Mongolia's Rivers and Lakes


  • Has three main hydrological basins: Arctic, the Pacific and Central Asian closed basins
  • Relatively poor water reserve: Water amount much lower per unit area of land compared to the world average. Water resource distribution and per capita availability varies among geographic regions: with 4500 m3 for the Gobi and 46,000 m3 for the central and northern regions. 
  • International Significance: Serves as the Central Asian Flyway & refuge for migratory waterfowl and home to numerous trans-boundary water bodies.
  • Socio-economic and ecological value: Life-supporting service to people; wildlife and natural environment.

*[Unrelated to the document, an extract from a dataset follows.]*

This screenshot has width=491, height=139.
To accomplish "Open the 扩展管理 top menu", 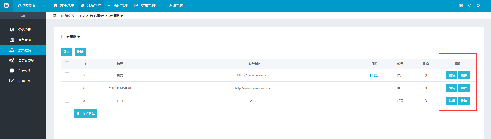I will tap(145, 5).
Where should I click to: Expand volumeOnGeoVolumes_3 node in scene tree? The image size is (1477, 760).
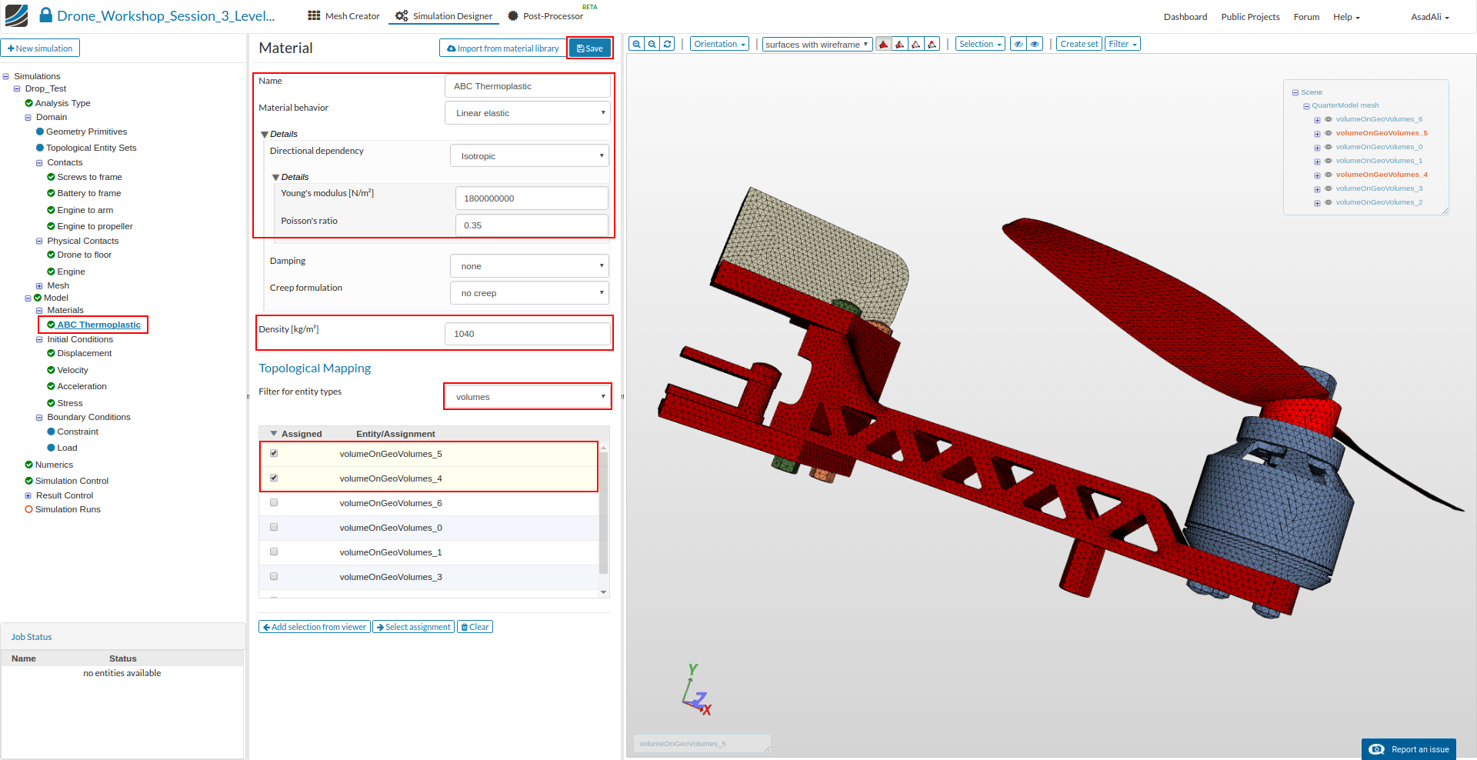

Protection Status: 15% of the area taken under special protection comprises of freshwater habitats of :

o    1 World Heritage Site (Uvs Nuur Basin)

o    11 Ramsar Sites

o    2 more sites registered with East Asian Anatidae Sites Network (Terkhiin Tsagaan NuurOgii Nuur); and

o    1 area designated as the Man-Biosphere zone

Mongolia’s saltwater and freshwater lakes, which are great for camping, bird-watching, hiking, swimming, fishing and boating.

The rivers, which are great for rafting, kayaking, canoeing, fly-fishing and bird watching.

The river network is more developed in the north than in the south. From November to April, the rivers and lakes are frozen.